(Stored data)
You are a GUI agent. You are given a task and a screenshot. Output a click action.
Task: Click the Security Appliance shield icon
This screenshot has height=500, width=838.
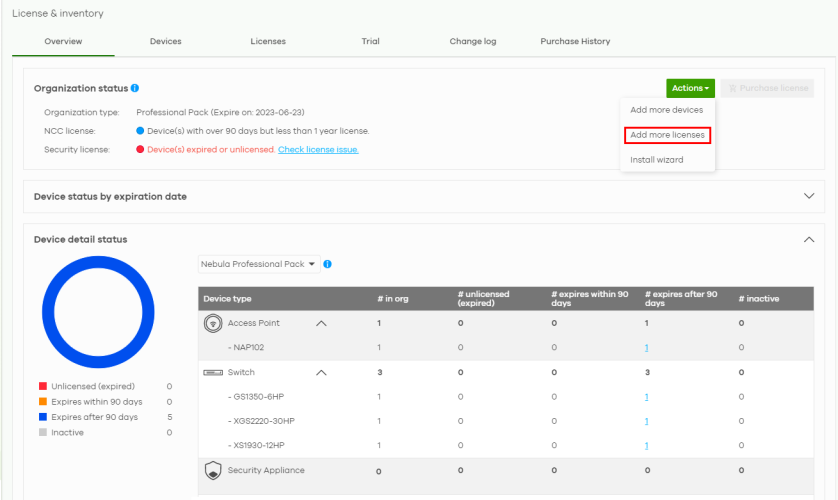click(x=212, y=470)
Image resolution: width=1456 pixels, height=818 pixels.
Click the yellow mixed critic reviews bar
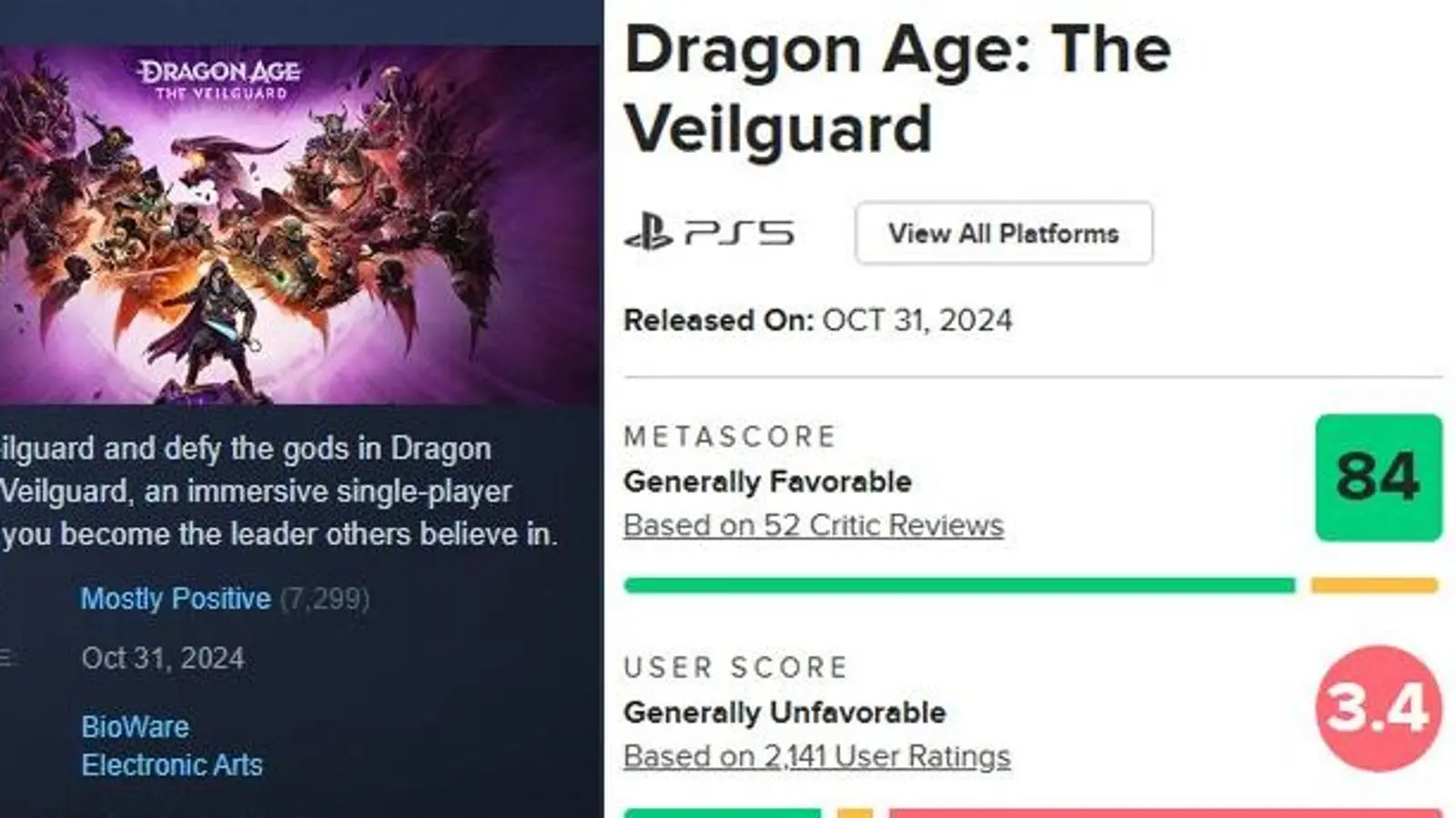pyautogui.click(x=1374, y=585)
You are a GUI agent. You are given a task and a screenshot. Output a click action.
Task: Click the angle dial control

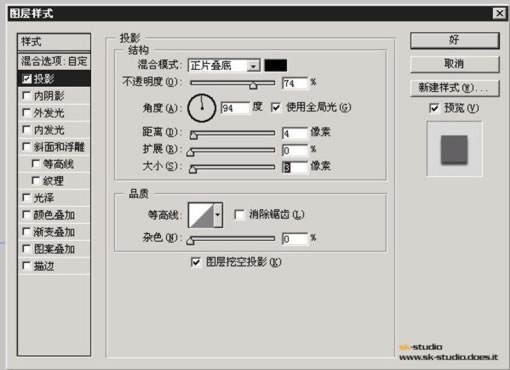tap(202, 108)
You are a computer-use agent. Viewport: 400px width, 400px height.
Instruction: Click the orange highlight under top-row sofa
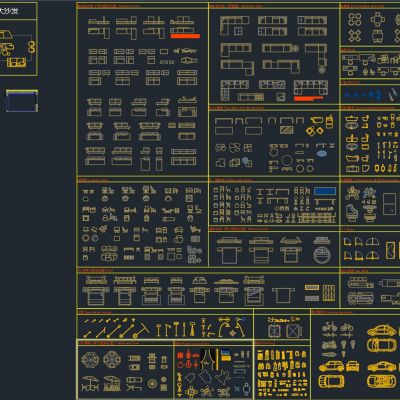(x=185, y=36)
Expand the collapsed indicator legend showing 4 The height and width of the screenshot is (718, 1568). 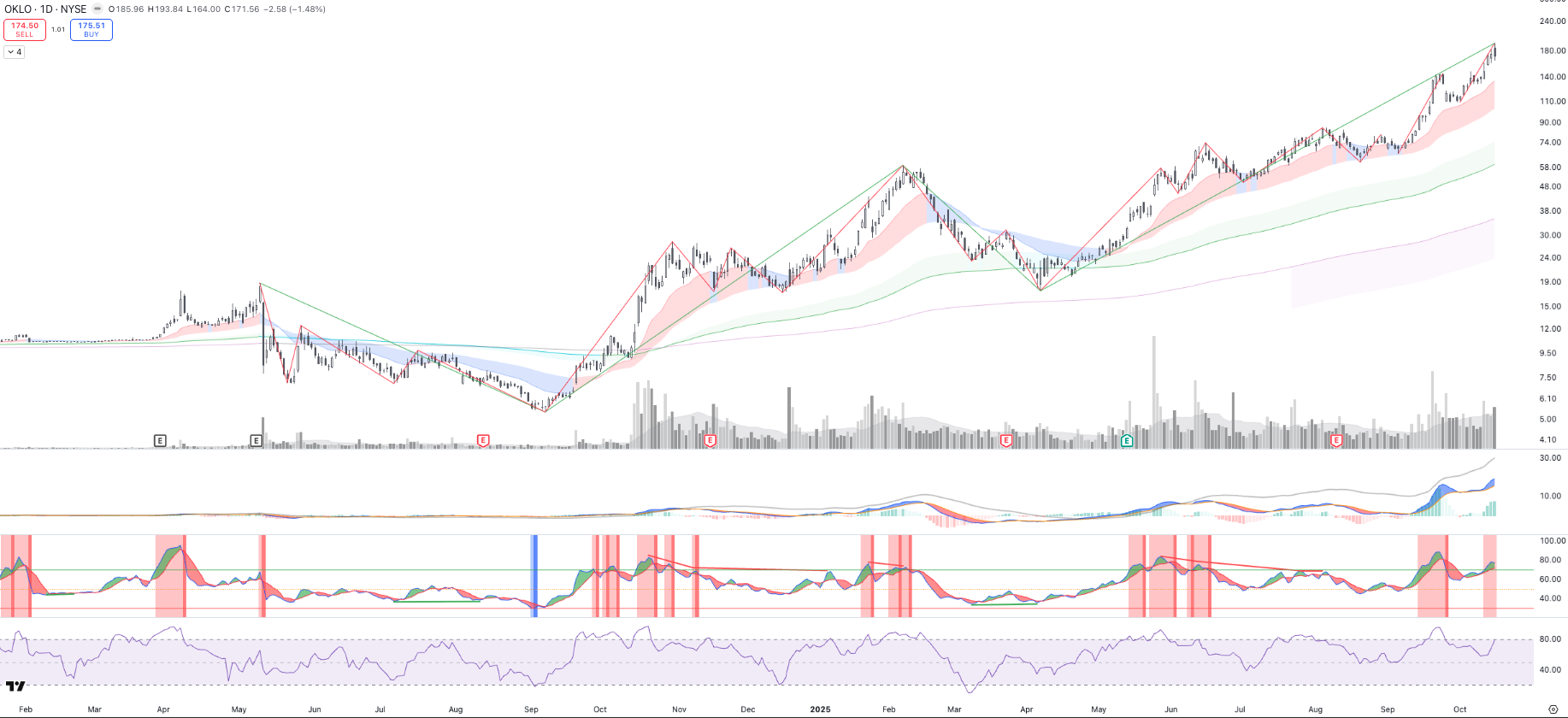[x=15, y=52]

# WHAT YOU NEED TO DO
Your task is to restate word for word the lines from the top of the data to the line containing "Image resolution: width=1456", both ends included, with every picture left out.

# RESULT OF THE TASK
You are a GUI agent. You are given a task and a screenshot. Output a click action.
Task: Click the Security Appliance shield icon
This screenshot has height=500, width=838.
click(x=212, y=470)
Image resolution: width=1456 pixels, height=818 pixels.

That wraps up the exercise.